Set of tasks:
1. Reproduce everything in the assessment compendium article from "The Compendium of" down to "113 page booklet.", with no changes.
2. Carry on the article about the assessment compendium from the point where it stops.

Text:
◇ ◇ ◇
A UNIQUE collection of different higher education assessment methods from a students’ perspective have been put together by LITE Fellow Dr Samatha Pugh.
The Compendium of Assessment Techniques in Higher Education: From Students’ Perspectives is a compilation of degree level assessment techniques from similar UK and international universities researched by three University of Leeds students in their respective disciplines and curated by Dr Pugh.
Undergraduates Olivia Seago, Lydia Smith, both Chemistry, and Joe Kent-Waters, studying Theatre and Performance, worked over the summer to develop the compendium that contains reflections on 58 different variations of assessment methods as part of a 113 page booklet.
The team drew upon their own experiences, and further research, to review each of these assessment methods, focusing on skills assessed and advantages and disadvantages from teaching delivery and student experience perspectives, as well as providing opinions from their experiences as students.
◇ ◇ ◇
Provided data:
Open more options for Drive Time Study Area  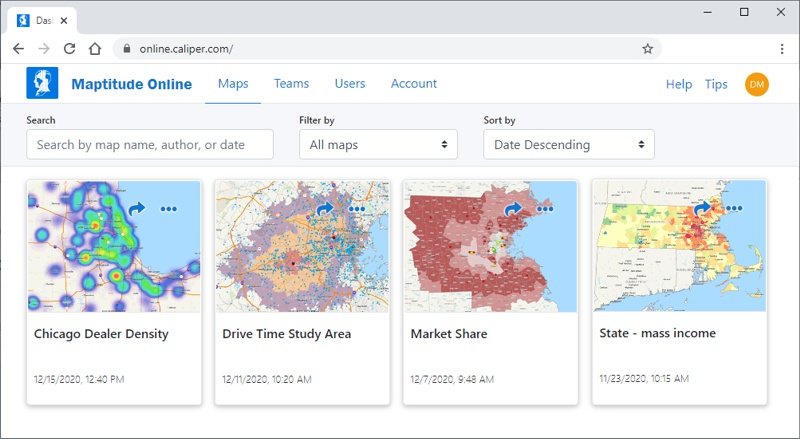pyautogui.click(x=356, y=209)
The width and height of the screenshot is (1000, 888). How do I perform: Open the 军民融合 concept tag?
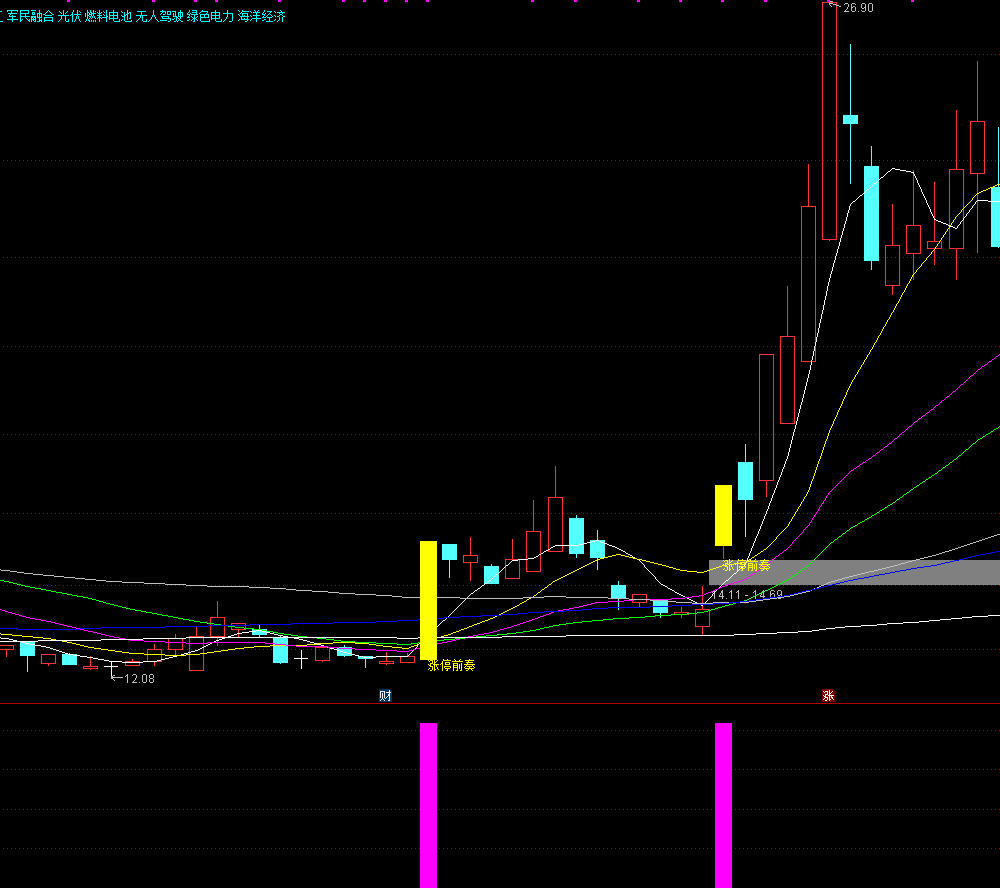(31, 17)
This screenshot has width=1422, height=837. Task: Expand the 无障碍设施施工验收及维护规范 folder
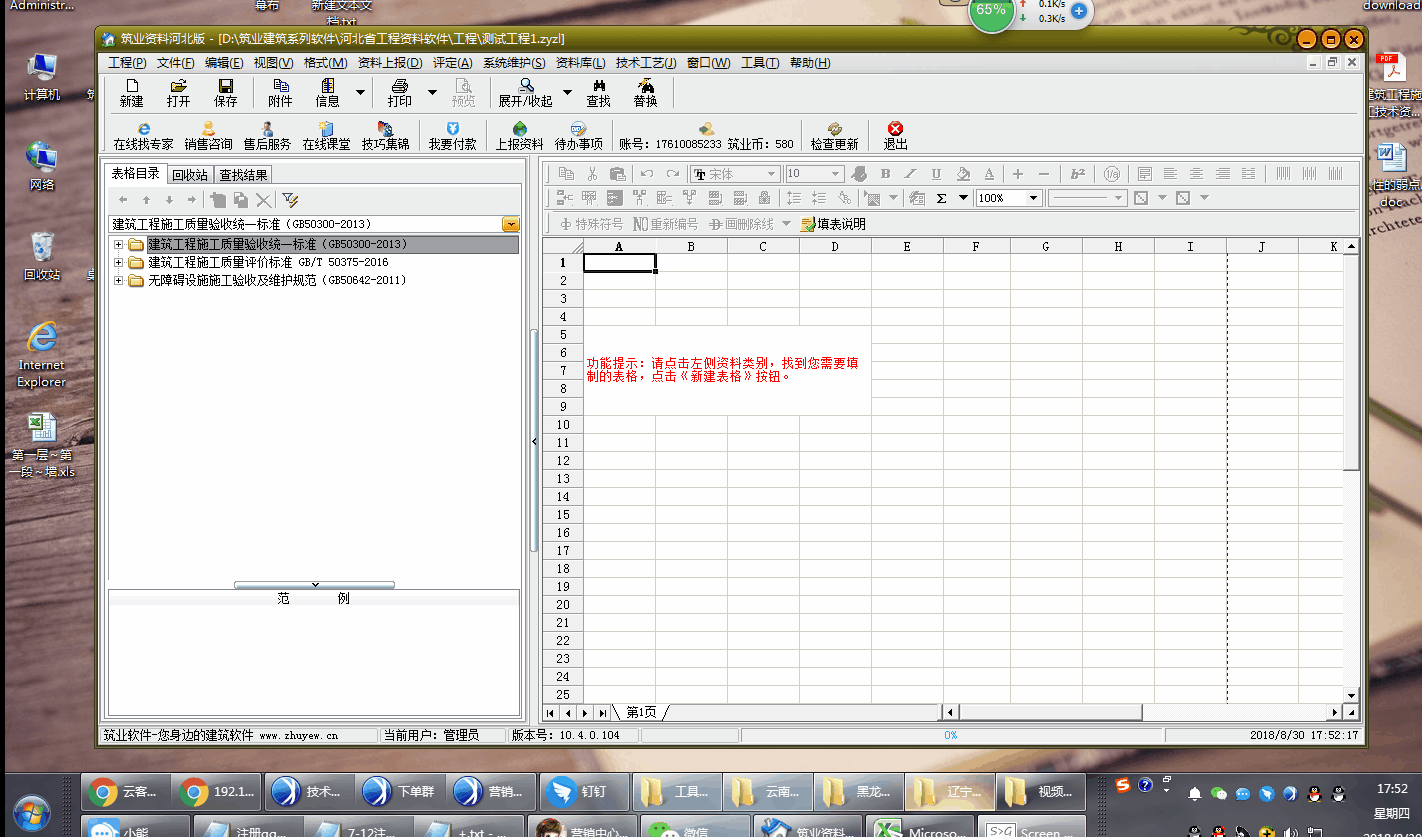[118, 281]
◇ ◇ ◇
Numbered answers:
1.
The Compendium of Assessment Techniques in Higher Education: From Students’ Perspectives is a compilation of degree level assessment techniques from similar UK and international universities researched by three University of Leeds students in their respective disciplines and curated by Dr Pugh.
Undergraduates Olivia Seago, Lydia Smith, both Chemistry, and Joe Kent-Waters, studying Theatre and Performance, worked over the summer to develop the compendium that contains reflections on 58 different variations of assessment methods as part of a 113 page booklet.

2.
They researched methods of assessment used for the five subjects at other universities, and these included Biology, Chemical Engineering, Chemistry, Education, and Theatre and Performance.
The authors also chose to look first at other universities in the UK, focussing on the Russell Group, so the methods found could be comparable to those at Leeds, in terms of teaching and learning experience.
The search was extended to universities in the top 50 QS World University Rankings by Subject 2017, looking for alternative assessment methods in the study subjects, at institutions not yet researched.
The compendium is part of Dr Pugh’s wider LITE fellowship work on Rethinking University Assessment by Learning from Secondary Education which is due to be completed later this year.
“A number of resources of alternative assessment techniques already exist, both as disciplinary focused and as generic collections of assessment methods, but I thought that what was lacking in currently available collections was the students’ perspective on different assessment methods.
“I have always been a keen advocate for working with students on education projects, both within the curriculum and through a range of funded summer internship projects and I really value the student perspective on my work, it provides a wonderful learning experience for students, and every student I have ever worked with in this way has really brought the project to life.
“In this particular case, for me, it was vital that we considered assessment methods from a student perspective. By working with Joe, Lydia and Olivia, we were able to obtain deep insights into student perspectives on assessment.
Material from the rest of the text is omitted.